It will further be allowed, that there are certain material particles which may become vehicles for either or both of these kinds of sensations, while there are others which have the power of producing one only. Gold, silver, and platinum are substances which may become the vehicle of common impressions, but not of peculiar impressions, since they do not occur in our brains. Phosphorus, on the other hand, is a substance which may become the vehicle of either kind. When we burn a piece of phosphorus in a lecture-room it is the vehicle of a common impression, while the phosphorus in our brain is the vehicle of a peculiar impression. Now there is a very noteworthy difference between portions of phosphorus playing these two parts. When phosphorus is in the common state, we can experiment upon it and investigate its properties, but this we cannot do when it exists in the brain in its peculiar state. The assertion, therefore, that phosphorus and its allied particles,

whose motions and positions are accompanied by individual consciousness, are nevertheless, when in this state, essentially the same as they are in the ordinary state, appears to us to be altogether without foundation. We have no right thus to argue from the one state to the other. For that most peculiar and interesting condition of phosphorus and other matter in which it is intimately connected with the production of individual consciousness, and where some peculiarity of properties or behaviour due to this connection might most warrantably be expected, is the very thing which we cannot investigate. To say therefore that the living brain consists of particles of phosphorus, carbon, etc., such as we know them in the common state, and that when the particles of the brain have, in consequence of the operation of physical forces, a certain position and motion, then individual consciousness follows, is to assign a peculiar relation between the brain-particles and such consciousness for which we have no scientific warrant.

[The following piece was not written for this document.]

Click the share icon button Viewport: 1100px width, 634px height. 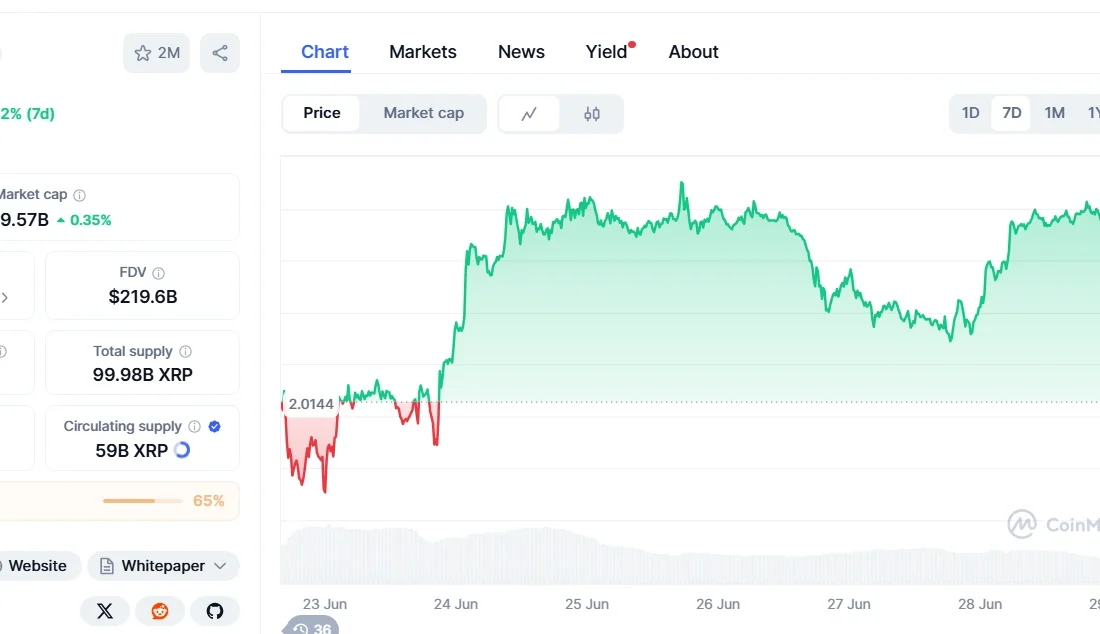220,53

57. Allied to this assumption there is another in the materialistic argument as we have stated it. If in the body there be no other material than the visible particles, and in the brain no other material than a certain quantity of phosphorus and other things, such as we know them in the common state, and if individual consciousness depends upon the structural presence of these substances in the body and brain, then when this structure falls to pieces there are of course reasonable grounds for supposing that such consciousness has entirely ceased. But it is the object of this volume to exhibit various scientific reasons for believing that there is something beyond that which we call the visible universe; and that individual consciousness is in some mysterious manner related to, or dependent upon, the interaction of the seen and unseen.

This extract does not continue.